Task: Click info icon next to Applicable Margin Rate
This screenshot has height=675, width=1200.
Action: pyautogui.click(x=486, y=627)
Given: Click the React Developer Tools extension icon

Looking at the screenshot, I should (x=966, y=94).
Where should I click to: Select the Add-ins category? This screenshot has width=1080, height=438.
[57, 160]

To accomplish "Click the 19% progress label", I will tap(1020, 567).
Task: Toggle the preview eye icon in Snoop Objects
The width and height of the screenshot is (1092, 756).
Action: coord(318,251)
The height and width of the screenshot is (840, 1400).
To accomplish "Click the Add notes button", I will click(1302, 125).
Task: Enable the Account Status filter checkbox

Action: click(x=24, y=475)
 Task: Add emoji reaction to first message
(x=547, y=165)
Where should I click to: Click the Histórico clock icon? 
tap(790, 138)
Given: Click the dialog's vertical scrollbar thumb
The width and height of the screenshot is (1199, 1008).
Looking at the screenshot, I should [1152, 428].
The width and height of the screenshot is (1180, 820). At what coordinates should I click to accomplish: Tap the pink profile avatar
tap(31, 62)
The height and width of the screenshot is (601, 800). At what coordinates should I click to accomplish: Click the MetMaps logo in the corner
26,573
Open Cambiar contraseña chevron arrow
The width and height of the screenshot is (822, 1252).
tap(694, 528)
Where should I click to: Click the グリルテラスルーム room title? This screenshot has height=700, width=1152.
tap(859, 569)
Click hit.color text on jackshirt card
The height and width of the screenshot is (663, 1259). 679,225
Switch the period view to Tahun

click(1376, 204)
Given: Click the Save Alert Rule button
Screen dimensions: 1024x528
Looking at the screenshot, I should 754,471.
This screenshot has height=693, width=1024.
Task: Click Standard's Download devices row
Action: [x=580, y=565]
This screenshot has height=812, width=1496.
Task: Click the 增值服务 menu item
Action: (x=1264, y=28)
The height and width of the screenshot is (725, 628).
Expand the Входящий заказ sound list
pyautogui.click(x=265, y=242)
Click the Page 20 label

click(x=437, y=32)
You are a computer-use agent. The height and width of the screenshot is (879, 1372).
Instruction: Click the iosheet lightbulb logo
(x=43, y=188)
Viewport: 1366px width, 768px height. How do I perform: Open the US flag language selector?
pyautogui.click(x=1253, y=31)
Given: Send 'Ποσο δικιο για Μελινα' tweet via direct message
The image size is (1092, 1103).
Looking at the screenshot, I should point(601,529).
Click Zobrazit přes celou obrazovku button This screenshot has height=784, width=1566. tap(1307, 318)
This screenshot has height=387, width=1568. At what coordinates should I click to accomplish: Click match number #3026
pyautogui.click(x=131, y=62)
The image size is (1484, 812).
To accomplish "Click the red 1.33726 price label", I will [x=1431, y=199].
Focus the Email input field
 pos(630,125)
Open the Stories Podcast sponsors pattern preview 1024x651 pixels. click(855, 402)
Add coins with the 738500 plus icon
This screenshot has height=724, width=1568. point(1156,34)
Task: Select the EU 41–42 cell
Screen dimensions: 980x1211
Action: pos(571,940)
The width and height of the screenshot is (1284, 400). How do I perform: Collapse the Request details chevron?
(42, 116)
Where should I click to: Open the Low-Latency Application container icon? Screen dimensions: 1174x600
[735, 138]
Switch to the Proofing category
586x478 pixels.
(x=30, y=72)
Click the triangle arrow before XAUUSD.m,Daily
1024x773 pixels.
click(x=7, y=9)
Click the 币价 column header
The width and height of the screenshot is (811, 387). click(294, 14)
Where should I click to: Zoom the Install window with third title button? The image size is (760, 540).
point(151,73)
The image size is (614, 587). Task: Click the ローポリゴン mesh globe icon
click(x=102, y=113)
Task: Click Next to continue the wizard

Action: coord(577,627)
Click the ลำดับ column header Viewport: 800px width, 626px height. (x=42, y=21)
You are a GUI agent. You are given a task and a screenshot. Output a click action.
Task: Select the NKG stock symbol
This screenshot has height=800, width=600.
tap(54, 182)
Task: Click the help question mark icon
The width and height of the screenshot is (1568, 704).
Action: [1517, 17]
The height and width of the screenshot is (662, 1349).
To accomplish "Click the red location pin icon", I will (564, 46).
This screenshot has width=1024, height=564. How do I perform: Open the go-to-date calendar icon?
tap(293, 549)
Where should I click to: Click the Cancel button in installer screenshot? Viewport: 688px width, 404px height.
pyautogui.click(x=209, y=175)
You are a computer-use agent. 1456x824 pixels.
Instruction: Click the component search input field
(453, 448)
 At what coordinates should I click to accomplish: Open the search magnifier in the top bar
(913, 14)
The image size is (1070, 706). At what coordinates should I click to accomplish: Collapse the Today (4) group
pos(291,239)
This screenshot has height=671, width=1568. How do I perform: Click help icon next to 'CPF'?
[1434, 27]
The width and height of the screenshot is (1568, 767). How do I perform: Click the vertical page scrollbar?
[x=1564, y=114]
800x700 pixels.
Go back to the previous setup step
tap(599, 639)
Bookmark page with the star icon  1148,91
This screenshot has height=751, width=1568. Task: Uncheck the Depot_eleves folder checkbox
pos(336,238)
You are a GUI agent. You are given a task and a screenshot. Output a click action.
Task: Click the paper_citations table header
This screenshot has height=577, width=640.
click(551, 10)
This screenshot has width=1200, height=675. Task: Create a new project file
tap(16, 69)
* * *
Rewrite the whole listing above, changing every "Where should I click to" to "Where do I click to" and leaving everything else as it is.

» Full response
Task: Click info icon next to Applicable Margin Rate
This screenshot has height=675, width=1200.
Action: pyautogui.click(x=486, y=627)
Given: Click the React Developer Tools extension icon

Looking at the screenshot, I should (x=966, y=94).
Where do I click to: Select the Add-ins category? This screenshot has width=1080, height=438.
[57, 160]

To accomplish "Click the 19% progress label", I will tap(1020, 567).
Task: Toggle the preview eye icon in Snoop Objects
The width and height of the screenshot is (1092, 756).
Action: coord(318,251)
The height and width of the screenshot is (840, 1400).
To accomplish "Click the Add notes button", I will click(1302, 125).
Task: Enable the Account Status filter checkbox

Action: click(x=24, y=475)
 Task: Add emoji reaction to first message
(x=547, y=165)
Where do I click to: Click the Histórico clock icon? 
tap(790, 138)
Given: Click the dialog's vertical scrollbar thumb
The width and height of the screenshot is (1199, 1008).
Looking at the screenshot, I should [1152, 428].
The width and height of the screenshot is (1180, 820). At what coordinates should I click to accomplish: Tap the pink profile avatar
tap(31, 62)
The height and width of the screenshot is (601, 800). At what coordinates should I click to accomplish: Click the MetMaps logo in the corner
26,573
Open Cambiar contraseña chevron arrow
The width and height of the screenshot is (822, 1252).
tap(694, 528)
Where do I click to: Click the グリルテラスルーム room title? This screenshot has height=700, width=1152.
tap(859, 569)
Click hit.color text on jackshirt card
The height and width of the screenshot is (663, 1259). 679,225
Switch the period view to Tahun

click(1376, 204)
Given: Click the Save Alert Rule button
Screen dimensions: 1024x528
Looking at the screenshot, I should 754,471.
This screenshot has height=693, width=1024.
Task: Click Standard's Download devices row
Action: [x=580, y=565]
This screenshot has height=812, width=1496.
Task: Click the 增值服务 menu item
Action: (x=1264, y=28)
The height and width of the screenshot is (725, 628).
Expand the Входящий заказ sound list
pyautogui.click(x=265, y=242)
Click the Page 20 label

click(x=437, y=32)
You are a computer-use agent. The height and width of the screenshot is (879, 1372).
Instruction: Click the iosheet lightbulb logo
(x=43, y=188)
Viewport: 1366px width, 768px height. How do I perform: Open the US flag language selector?
pyautogui.click(x=1253, y=31)
Given: Send 'Ποσο δικιο για Μελινα' tweet via direct message
The image size is (1092, 1103).
Looking at the screenshot, I should point(601,529).
Click Zobrazit přes celou obrazovku button This screenshot has height=784, width=1566. tap(1307, 318)
This screenshot has height=387, width=1568. At what coordinates should I click to accomplish: Click match number #3026
pyautogui.click(x=131, y=62)
The image size is (1484, 812).
To accomplish "Click the red 1.33726 price label", I will [x=1431, y=199].
Focus the Email input field
 pos(630,125)
Open the Stories Podcast sponsors pattern preview 1024x651 pixels. click(855, 402)
Add coins with the 738500 plus icon
This screenshot has height=724, width=1568. point(1156,34)
Task: Select the EU 41–42 cell
Screen dimensions: 980x1211
Action: pos(571,940)
The width and height of the screenshot is (1284, 400). How do I perform: Collapse the Request details chevron?
(42, 116)
Where do I click to: Open the Low-Latency Application container icon? Screen dimensions: 1174x600
[735, 138]
Switch to the Proofing category
586x478 pixels.
(x=30, y=72)
Click the triangle arrow before XAUUSD.m,Daily
1024x773 pixels.
click(x=7, y=9)
Click the 币价 column header
The width and height of the screenshot is (811, 387). click(294, 14)
Where do I click to: Zoom the Install window with third title button? The image size is (760, 540).
point(151,73)
The image size is (614, 587). Task: Click the ローポリゴン mesh globe icon
click(x=102, y=113)
Task: Click Next to continue the wizard

Action: coord(577,627)
Click the ลำดับ column header Viewport: 800px width, 626px height. (x=42, y=21)
You are a GUI agent. You are given a task and a screenshot. Output a click action.
Task: Select the NKG stock symbol
This screenshot has height=800, width=600.
tap(54, 182)
Task: Click the help question mark icon
The width and height of the screenshot is (1568, 704).
Action: [1517, 17]
The height and width of the screenshot is (662, 1349).
To accomplish "Click the red location pin icon", I will (564, 46).
This screenshot has width=1024, height=564. How do I perform: Open the go-to-date calendar icon?
tap(293, 549)
Where do I click to: Click the Cancel button in installer screenshot? Viewport: 688px width, 404px height.
pyautogui.click(x=209, y=175)
You are a computer-use agent. 1456x824 pixels.
Instruction: Click the component search input field
(453, 448)
 At what coordinates should I click to accomplish: Open the search magnifier in the top bar
(913, 14)
The image size is (1070, 706). At what coordinates should I click to accomplish: Collapse the Today (4) group
pos(291,239)
This screenshot has height=671, width=1568. How do I perform: Click help icon next to 'CPF'?
[1434, 27]
The width and height of the screenshot is (1568, 767). How do I perform: Click the vertical page scrollbar?
[x=1564, y=114]
800x700 pixels.
Go back to the previous setup step
tap(599, 639)
Bookmark page with the star icon  1148,91
This screenshot has height=751, width=1568. Task: Uncheck the Depot_eleves folder checkbox
pos(336,238)
You are a GUI agent. You are given a task and a screenshot. Output a click action.
Task: Click the paper_citations table header
This screenshot has height=577, width=640.
click(551, 10)
This screenshot has width=1200, height=675. Task: Create a new project file
tap(16, 69)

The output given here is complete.